You have to remember something about MGS and Metroid: MGS had an absurd plot from the very beginning that just got more absurd. Metroid, on the other hand, had a plot that was humble, and stayed humbled. MGS had story out the wazoo from the beginning, and boy was it a story. Metroid had little story from the beginning, and only got a little more story every episode, until one game came and said "STORY TIME, BITCHES!!" Applying MGS's story-telling to Metroid would be a horrible mistake, mostly because Metroid fans like coherency. That interest in coherency is why people take issue with Other M's story.
See, a midquel is supposed to fill holes left by entries taking place before it and holes created by entries taking place after it, and end up a nice, tidy package. A midquel should never make holes of its own. A midquel should never raise questions that it can't answer. If you want a reason for the story to go on, then expect something to come of other unanswered questions from the chronologically-latest entry in the series. (i.e. - Fusion). Or, just hope that they are clever enough to come up with something original without having to rely on a hook from a previous entry. Basically, Other M was the MGS-style game you didn't know you didn't want.
Look at the Star Wars prequels. They were there to make money and fill holes. They did just that. They didn't make too many other holes, but they did fill a lot of holes. Though, one could argue that they filled those holes in questionable ways. Sometimes the mystery is better than the revelation, though. That's usually the main reason why people hate prequels and midquels, because they answer questions that people didn't care too much about, and those questions could just have easily been answered in an actual sequel. Prequels are a bad idea roughly 70% of the time, and midquels are a bad idea roughly 99% of the time.
If you want a good, in-depth analysis of how Other M's story could have been better, then I suggest you check out the (sadly) abandoned reMovie series on YouTube. They were created by a guy that actually enjoyed Other M to a good degree, but knew where the weak points in its story were.

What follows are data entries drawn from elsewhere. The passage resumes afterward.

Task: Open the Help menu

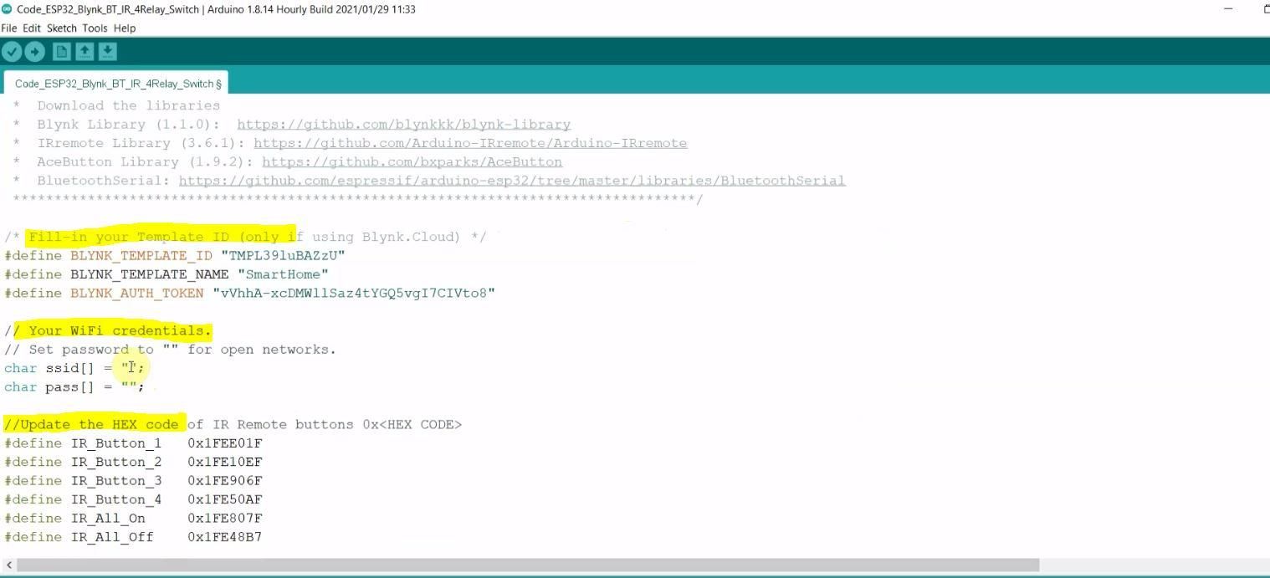Action: [x=125, y=28]
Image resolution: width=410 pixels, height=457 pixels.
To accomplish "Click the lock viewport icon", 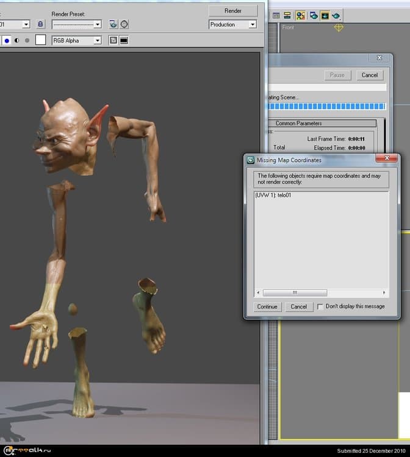I will pyautogui.click(x=41, y=24).
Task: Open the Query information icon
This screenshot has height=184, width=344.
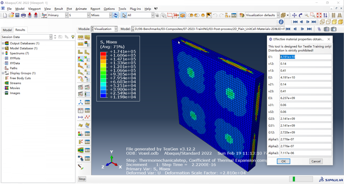Action: pyautogui.click(x=281, y=22)
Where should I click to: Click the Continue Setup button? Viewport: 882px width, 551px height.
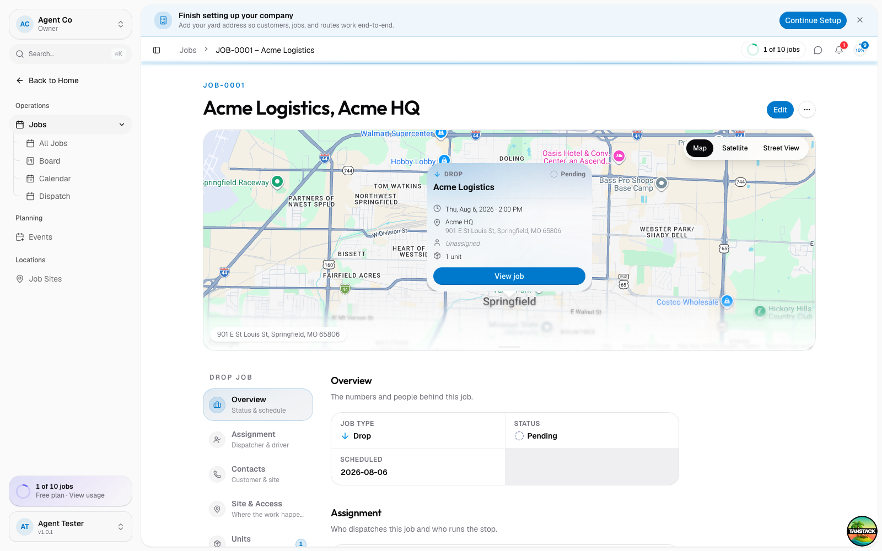pos(813,20)
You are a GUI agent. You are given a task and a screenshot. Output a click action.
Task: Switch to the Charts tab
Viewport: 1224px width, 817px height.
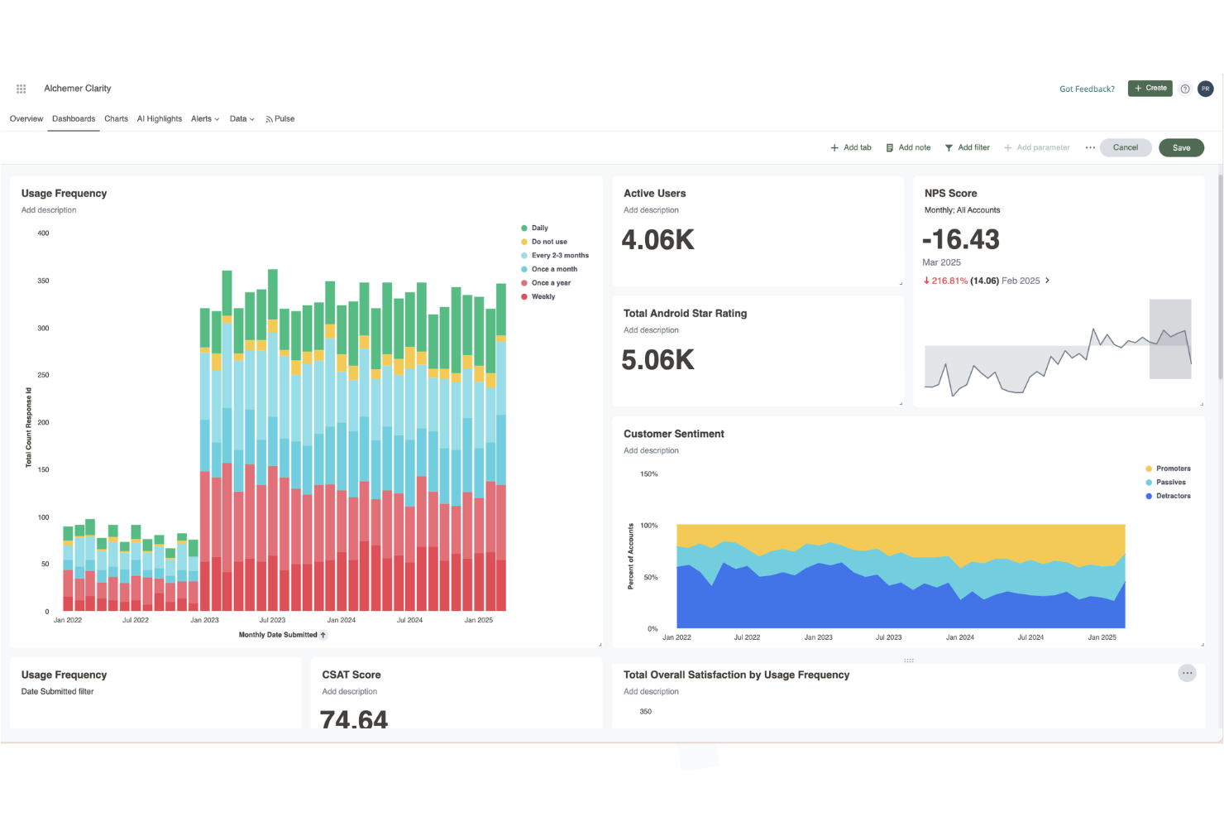pyautogui.click(x=116, y=118)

And the Ridley scene was fleshed out by the live-action Other M commercial that had that totally kick-ass music. It was quick and concise, and had a good chance of being seen by a lot of the people that played the game. Sad part is that they probably played the game with the hopes of getting a better understanding of that scene in the commercial.

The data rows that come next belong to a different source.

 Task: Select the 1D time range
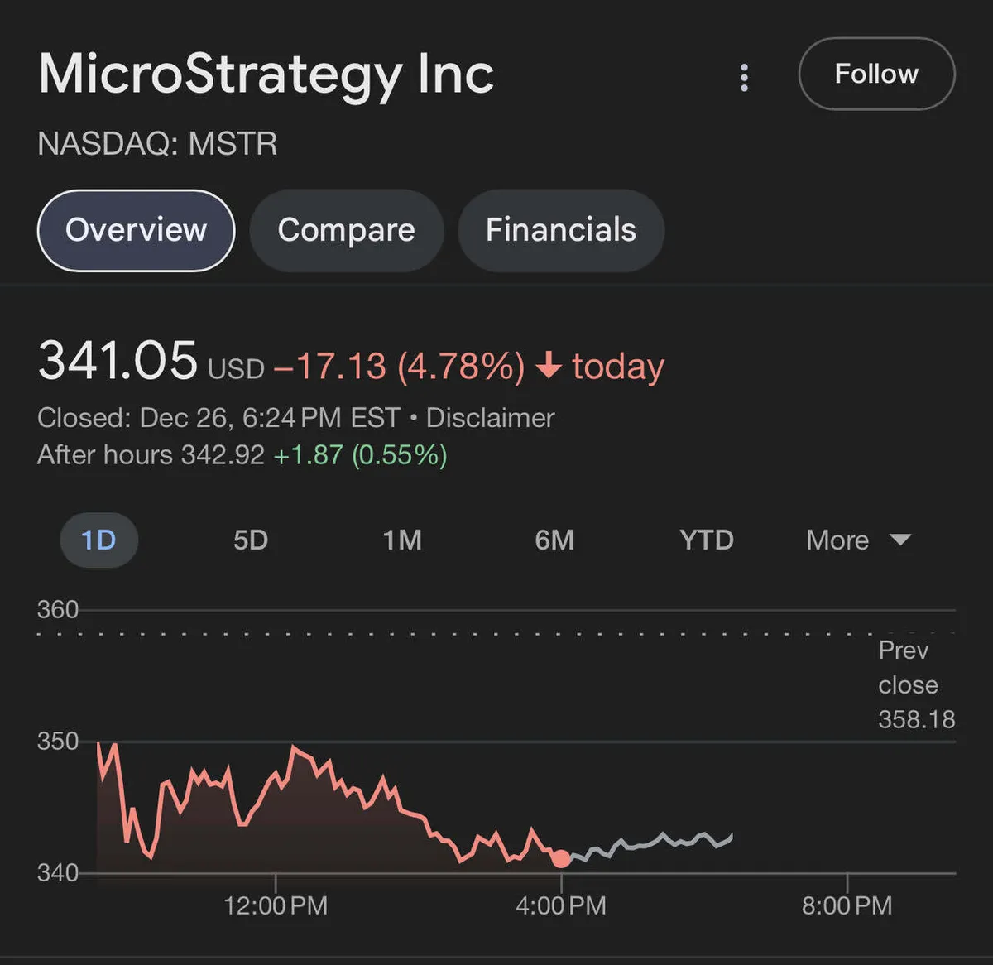tap(98, 540)
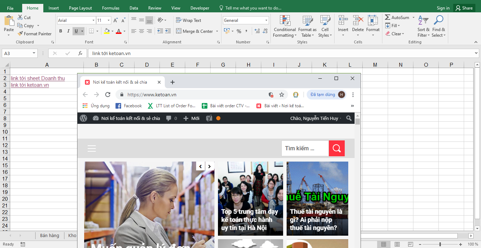Click the Format Painter brush icon
Viewport: 481px width, 248px height.
(x=20, y=34)
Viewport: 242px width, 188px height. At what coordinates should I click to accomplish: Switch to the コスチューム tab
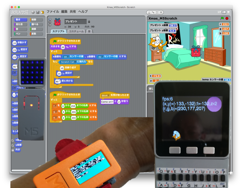[76, 31]
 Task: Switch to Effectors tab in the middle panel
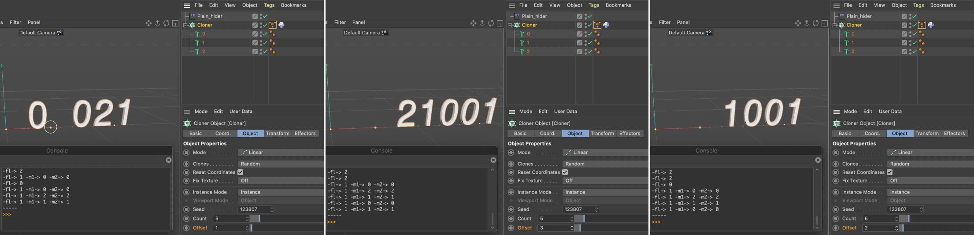(x=630, y=134)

Also, you missed the blatant Futurama reference. Just...whoosh...
X-Ray Scope Acquired!
At this point, more attention to game play and a minimal story is exactly what Metroid needs. I'm not against the idea of a Metroid game with a well thought out story, but Other M's story is one of the reasons why this game sold as poorly as it did. If the next Metroid game is anything like Other M it's not going to sell and that will put the future of the series in jeopardy. If Nintendo wants to make a Metroid game with a little more story somewhere down the line, that's fine as long as gameplay and level design aren't sacrificed, but the next game really needs to go back to what made the series successful in the first place.